■ What the task asks:
Write out again, exactly, the lines below starting at the one with "Toggle the Divider Line switch" and ending at the one with "Viewport: 1372px width, 895px height.".

■ Data records:
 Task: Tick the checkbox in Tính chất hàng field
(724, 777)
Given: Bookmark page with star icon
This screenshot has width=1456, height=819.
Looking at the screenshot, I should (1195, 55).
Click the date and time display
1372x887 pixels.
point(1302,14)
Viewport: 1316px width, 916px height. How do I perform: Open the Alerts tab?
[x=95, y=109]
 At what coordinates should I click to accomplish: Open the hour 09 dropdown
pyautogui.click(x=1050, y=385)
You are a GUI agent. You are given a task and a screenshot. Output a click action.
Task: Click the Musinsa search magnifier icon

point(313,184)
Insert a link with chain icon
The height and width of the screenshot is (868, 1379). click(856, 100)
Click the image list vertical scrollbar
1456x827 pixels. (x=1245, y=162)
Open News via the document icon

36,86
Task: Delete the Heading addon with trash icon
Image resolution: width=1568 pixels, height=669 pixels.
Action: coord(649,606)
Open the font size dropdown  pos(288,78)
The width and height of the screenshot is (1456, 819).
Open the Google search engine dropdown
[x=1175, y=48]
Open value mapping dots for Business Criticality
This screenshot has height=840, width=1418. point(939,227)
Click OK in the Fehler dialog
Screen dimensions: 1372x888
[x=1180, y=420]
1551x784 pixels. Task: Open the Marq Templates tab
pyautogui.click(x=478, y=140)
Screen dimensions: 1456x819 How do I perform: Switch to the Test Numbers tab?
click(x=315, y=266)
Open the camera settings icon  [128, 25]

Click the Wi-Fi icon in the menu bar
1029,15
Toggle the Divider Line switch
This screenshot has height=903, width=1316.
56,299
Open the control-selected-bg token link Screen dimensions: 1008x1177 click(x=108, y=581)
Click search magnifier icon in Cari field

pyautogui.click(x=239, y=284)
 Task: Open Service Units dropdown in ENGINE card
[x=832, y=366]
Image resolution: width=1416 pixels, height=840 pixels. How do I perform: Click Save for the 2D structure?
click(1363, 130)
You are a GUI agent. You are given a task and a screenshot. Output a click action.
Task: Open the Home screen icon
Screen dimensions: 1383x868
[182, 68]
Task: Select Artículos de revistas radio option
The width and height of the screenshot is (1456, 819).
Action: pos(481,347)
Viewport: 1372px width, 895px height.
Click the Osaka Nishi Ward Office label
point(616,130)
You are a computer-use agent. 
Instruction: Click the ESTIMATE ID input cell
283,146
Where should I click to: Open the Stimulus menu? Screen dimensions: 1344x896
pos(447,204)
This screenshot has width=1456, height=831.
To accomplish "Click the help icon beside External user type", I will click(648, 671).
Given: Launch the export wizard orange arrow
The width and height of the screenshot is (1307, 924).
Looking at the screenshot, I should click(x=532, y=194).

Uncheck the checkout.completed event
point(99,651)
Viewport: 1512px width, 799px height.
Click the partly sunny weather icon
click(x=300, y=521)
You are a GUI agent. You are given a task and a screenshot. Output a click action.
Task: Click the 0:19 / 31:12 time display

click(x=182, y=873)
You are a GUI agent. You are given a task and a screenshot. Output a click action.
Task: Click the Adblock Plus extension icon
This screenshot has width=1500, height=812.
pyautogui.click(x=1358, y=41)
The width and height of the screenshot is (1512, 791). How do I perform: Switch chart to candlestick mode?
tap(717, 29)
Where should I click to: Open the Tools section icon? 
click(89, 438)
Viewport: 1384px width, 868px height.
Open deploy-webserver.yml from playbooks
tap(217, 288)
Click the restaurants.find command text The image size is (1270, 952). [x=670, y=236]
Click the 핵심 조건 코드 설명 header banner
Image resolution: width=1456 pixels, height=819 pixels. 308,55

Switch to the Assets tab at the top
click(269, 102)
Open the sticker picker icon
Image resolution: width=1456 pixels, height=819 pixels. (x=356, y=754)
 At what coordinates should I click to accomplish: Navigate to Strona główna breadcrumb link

■ Response:
Toggle the Divider Line switch
This screenshot has height=903, width=1316.
56,299
Open the control-selected-bg token link Screen dimensions: 1008x1177 click(x=108, y=581)
Click search magnifier icon in Cari field

pyautogui.click(x=239, y=284)
 Task: Open Service Units dropdown in ENGINE card
[x=832, y=366]
Image resolution: width=1416 pixels, height=840 pixels. How do I perform: Click Save for the 2D structure?
click(1363, 130)
You are a GUI agent. You are given a task and a screenshot. Output a click action.
Task: Open the Home screen icon
Screen dimensions: 1383x868
[182, 68]
Task: Select Artículos de revistas radio option
The width and height of the screenshot is (1456, 819).
Action: pos(481,347)
Viewport: 1372px width, 895px height.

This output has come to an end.